You have 'til the count of three to come down from that coffee table, mister. What happens at three is a mystery to you. I could spank you, I suppose. Three swift smacks to the bottom, you run crying to your room, and ten minutes later you've forgotten everything that happened. Feel lucky if you are spanked. You won't get spanked, though. Perhaps something telekinetic happens at three. Do you know that word, telekinetic? It means that Santa might find out you've been bad and you'll receive inferior toys for Christmas. Orphanage toys. You know, board games that involve spelling, things carved out of wood, yo-yo's. No Nintendo Wii after three, one might say.

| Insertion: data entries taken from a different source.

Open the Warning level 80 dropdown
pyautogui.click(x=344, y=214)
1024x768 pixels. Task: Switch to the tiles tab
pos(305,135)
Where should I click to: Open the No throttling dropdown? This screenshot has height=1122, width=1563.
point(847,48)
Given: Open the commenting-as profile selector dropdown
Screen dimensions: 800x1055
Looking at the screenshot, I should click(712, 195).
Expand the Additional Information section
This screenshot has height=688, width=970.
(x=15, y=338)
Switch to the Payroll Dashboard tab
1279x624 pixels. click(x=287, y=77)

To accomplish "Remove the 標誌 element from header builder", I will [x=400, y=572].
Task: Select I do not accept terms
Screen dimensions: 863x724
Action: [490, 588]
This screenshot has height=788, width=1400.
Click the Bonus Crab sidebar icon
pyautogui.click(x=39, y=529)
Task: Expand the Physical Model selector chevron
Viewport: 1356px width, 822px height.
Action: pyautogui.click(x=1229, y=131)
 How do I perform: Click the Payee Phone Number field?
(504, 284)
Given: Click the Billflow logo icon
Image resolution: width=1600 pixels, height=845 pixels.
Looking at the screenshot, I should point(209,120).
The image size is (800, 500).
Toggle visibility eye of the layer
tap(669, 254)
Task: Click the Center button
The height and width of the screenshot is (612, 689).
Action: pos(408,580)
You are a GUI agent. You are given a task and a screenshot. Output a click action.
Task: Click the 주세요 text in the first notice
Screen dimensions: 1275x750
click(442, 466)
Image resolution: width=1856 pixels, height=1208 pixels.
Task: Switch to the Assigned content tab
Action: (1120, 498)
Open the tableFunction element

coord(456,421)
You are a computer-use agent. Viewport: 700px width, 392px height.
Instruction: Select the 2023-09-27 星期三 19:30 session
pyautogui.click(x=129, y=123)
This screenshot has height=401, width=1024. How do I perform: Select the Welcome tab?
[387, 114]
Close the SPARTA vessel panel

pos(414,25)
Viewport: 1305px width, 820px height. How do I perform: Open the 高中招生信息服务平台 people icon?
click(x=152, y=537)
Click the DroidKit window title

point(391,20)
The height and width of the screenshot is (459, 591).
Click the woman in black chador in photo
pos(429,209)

Now consider this: What if someone you love is directly affected by your actions? Imagine standing on the coffee table, then, without warning, Snuffleupagus decides to sit on Big Bird's head. His cranium collapses and confetti flies everywhere, because puppets have confetti instead of brains. Wouldn't that be a shame? Kevy Wevy is too stubborn to come down from the table and, well, bye bye birdie. Gordon will be crying, Grover will be crying, Telly will be crying. Guy Smiley will choke back tears while delivering the report on their preposterous puppet news show. All will be sad. Will people want to be your friend when you go back to school on Monday? Hardly. Where will your little mutinous spirit be when you have to play with the leg brace kid at recess?
Perhaps the punishment will be a psychological thing. Hearing that word, that execrable numberthree, three, threeit will be hell, it will be anguish and bereavement and torture. Your Play-Doh sculptures will grow dark and hostile, you'll cut your ear off, contract syphilis, day will become night and vice versa, and your suntan will suffer immensely. Leg brace kid will pretend he doesn't know you, and you'll spend your recesses eating dandelions like a farm animal. Does this scare you yet? Are the calluses softening, Kevy Wevy?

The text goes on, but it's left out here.